I spit in his face again. “You’ll never get what you want, Devlin.”
He punches me hard enough to throw me to the ground. My vision blackens and I think I hear him laughing and laughing and laughing.
He who laughs last laughs best, arsehole.
If he thinks I’ll go to either Killian or Landon and start a war, he’s sorely mistaken. I’ll wait until I heal and then I’ll talk to Jeremy and Gareth so they’ll take care of him.
They’re reasonable enough to not get too violent or start a war.
I think I’ve got the plan all in motion until I feel strong arms lifting my head.
For a moment, I think I’m imagining things, that in a moment of weakness, he’s the one who comes to mind first.
But when I strain to open my eyes, I find Killian’s dark face staring at me, his fingers stroking my cheeks, and his voice a raging volcano.
“Who the fuck did this to you?”
Unable to keep my eyes open, I let them close, a pained moan leaving my lips. For some reason, it feels safe with him here.
I don’t want it to, but it does.
And I can finally admit that.
“Fuck, baby. Open your eyes. Tell me who did this.”
I purse my lips and let the darkness swallow me in its clutches.
KILLIAN
Of all the feelings that exist in my arsenal, irritation and anger take the crown as the prominent ones.
Especially fucking anger.
There needs to be an outlet to relieve the constant rage lurking inside me. A little bit of violence, a little bit of mayhem.
A little bit of anarchy.
I thought I knew anger so well, that I was already acquainted with the sensation of bubbling blood in my veins, the tensing of my limbs, and the red covering my vision.
Turns out, I never knew what actual anger was until I found Glyndon’s half-unconscious body by the cliff.
After that stunt of posting her hand in another man’s on IG, I was already planning murder—all eloquent thoughts Mom planted in my head to get Glyndon back long gone.
Or maybe they weren’t. I was just using another method to pursue her.
And since she wasn’t answering my calls, I had to use the tracker I implanted in her phone to find out where she went.
When I realized where she was driving, a disturbing uneasiness hooked against my bones and left me on the edge.
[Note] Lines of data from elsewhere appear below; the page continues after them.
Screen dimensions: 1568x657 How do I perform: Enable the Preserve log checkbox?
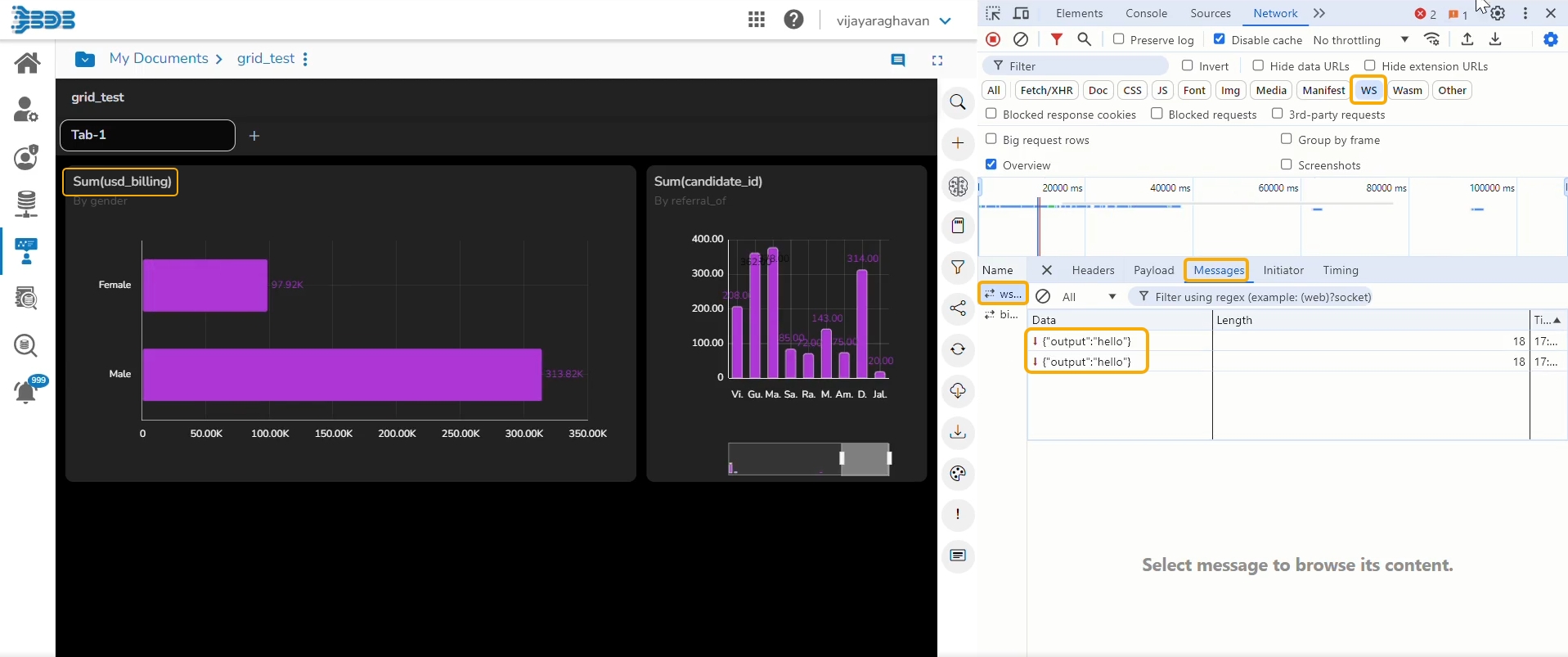pyautogui.click(x=1119, y=39)
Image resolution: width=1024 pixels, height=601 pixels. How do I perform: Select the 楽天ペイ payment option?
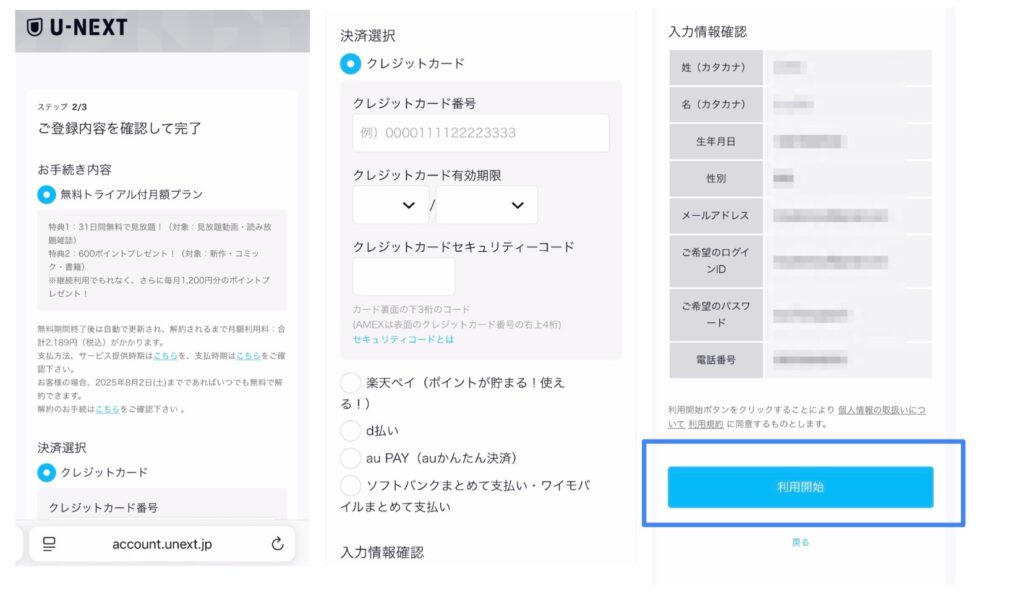(352, 380)
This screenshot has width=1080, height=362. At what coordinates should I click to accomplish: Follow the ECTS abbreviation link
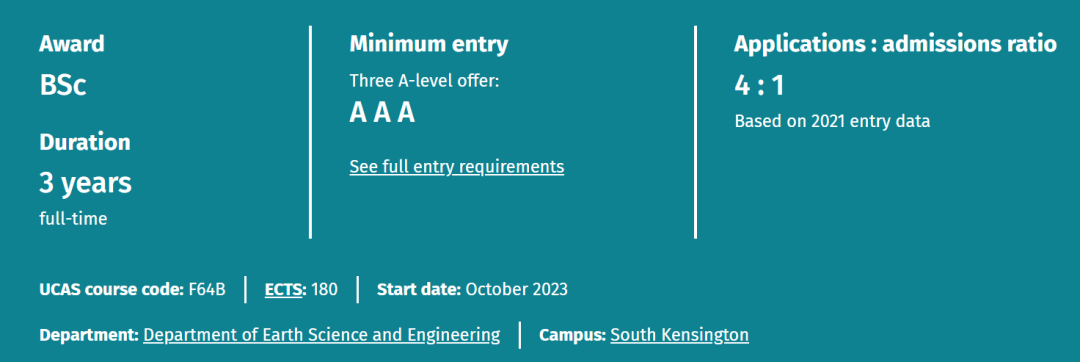pos(283,289)
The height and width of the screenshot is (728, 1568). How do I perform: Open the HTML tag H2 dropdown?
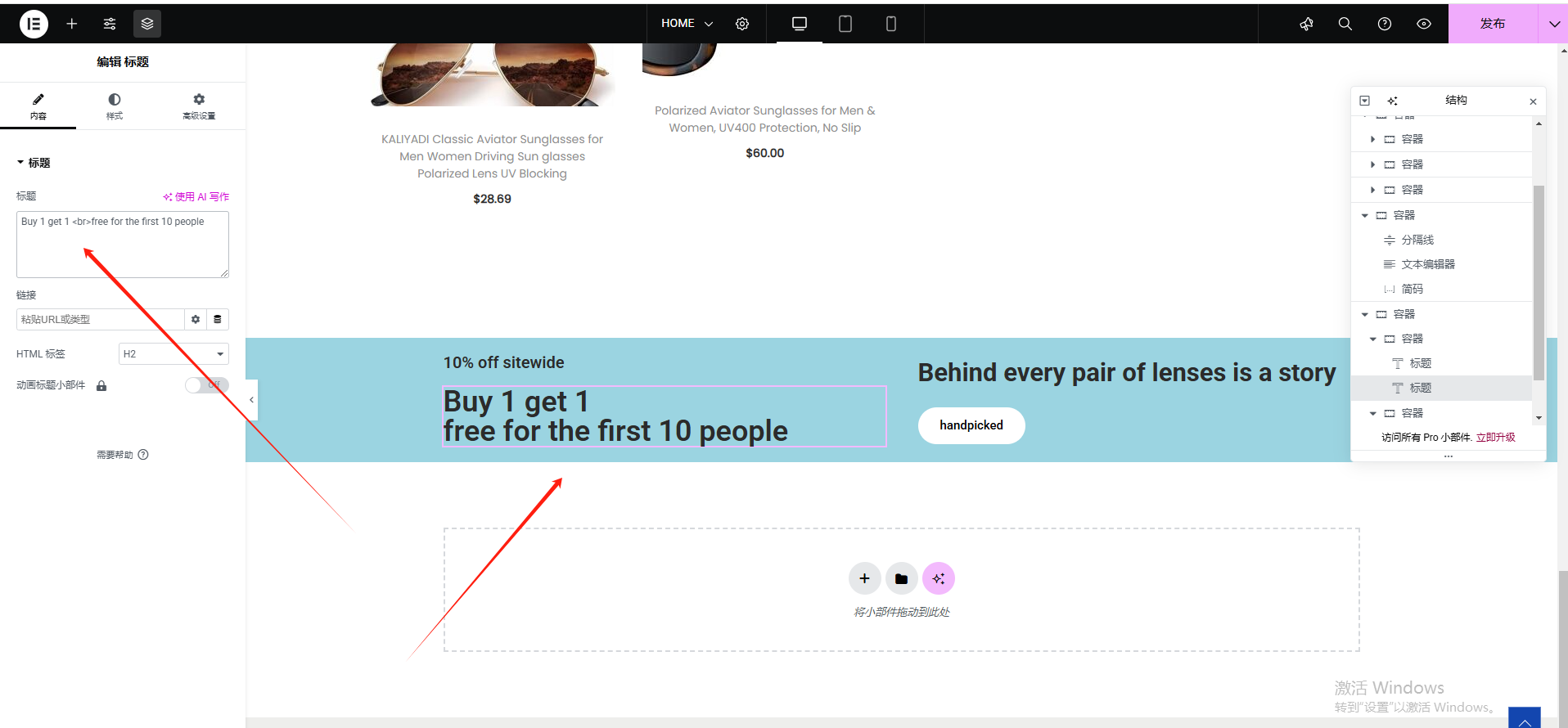pyautogui.click(x=173, y=354)
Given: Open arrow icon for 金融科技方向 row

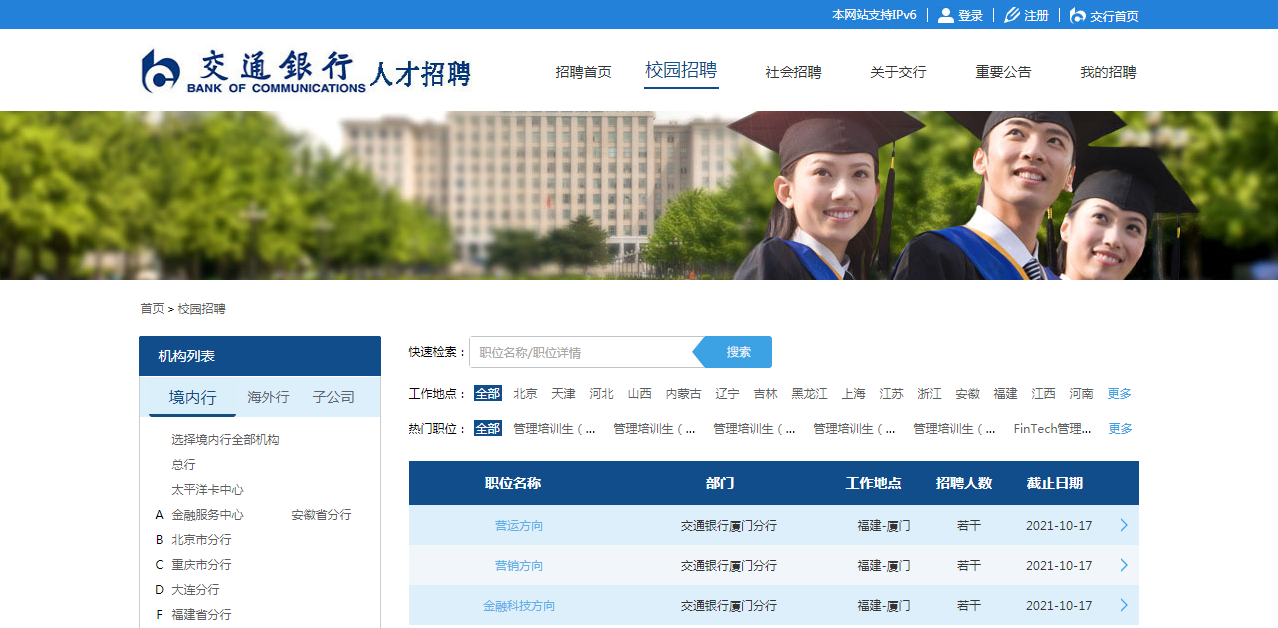Looking at the screenshot, I should coord(1124,605).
I drove with the recklessness of a madman who had every intention of risking his life.
The scene I find, however, is nothing I could’ve conjured in my fucked-up mind.
At first, when I see the curled-up figure lying beneath a tree, I refuse to believe it’s her.
The early morning light casts a bluish hue on her legs that are tucked into her chest.
My heart thunders as I kneel beside her, so gently, so calmly as if another entity has taken over my body.
I touch her shoulder and carefully tug. Her head rolls and bumps against my knee.